Comparison of disorder predictors in terms of (A) ROC curve and (B) precision-recall curve on CASP9 dataset. The area under ROC curves are given in the plot (A).

https://doi.org/10.1371/journal.pone.0161452.g010

Table 7 illustrates the performance comparison on the CASP10 dataset. This dataset has only 6.2% of the residues annotated as disordered. DisPredict2 achieved reasonable ranks, however not the best, in terms of all the scores.

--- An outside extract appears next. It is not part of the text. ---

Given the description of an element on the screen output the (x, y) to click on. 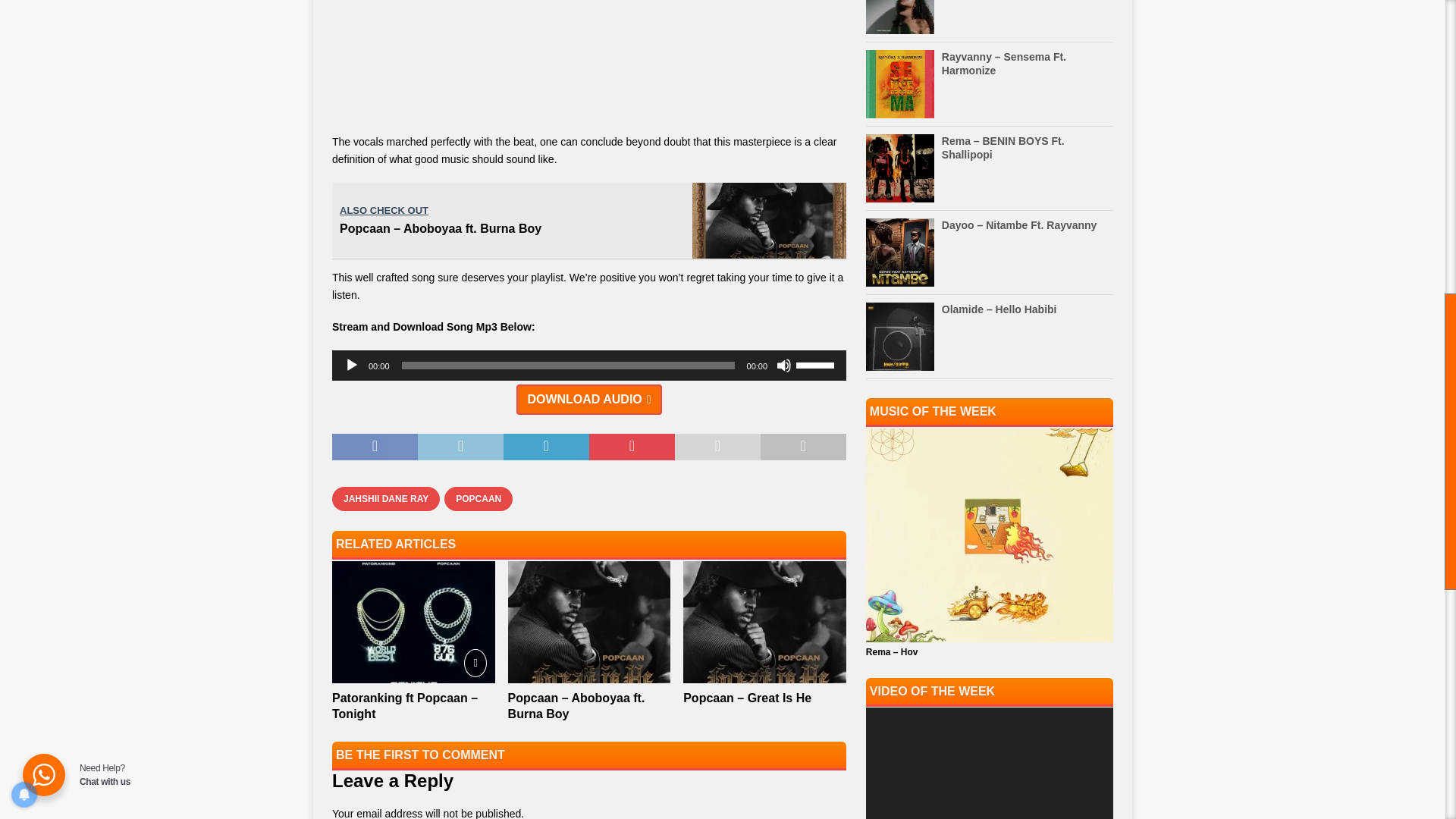
Advertisement (588, 63)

On the contrary, SPINE-D gave the highest ACC and AUC values with very low precision (ranked 6th). Similarly, MFDp2 showed the best precision with low ACC (ranked 6th) and Espritz gave best MCC with low ACC (ranked 5th). The cumulative ranks of Dispredict2, SPINE-D and Espritz were same, therefore all three of them were finally ranked 1st. Moreover, the performance of DisPredict2 is 39.06%, 15.73% and 3.58% higher in terms of PPV, MCC and AUC, respectively. Therefore, DisPredict2 turns out to be a better disorder predictor than DisPredict [16] using PSEE as the only additional features. Fig 11 shows that SPINE-D consistently resulted in better ROC and precision-recall curves with the highest AUC and ACC values in Table 7, whereas the curves of DisPredict, DisPredict2 and Espritz were comparable.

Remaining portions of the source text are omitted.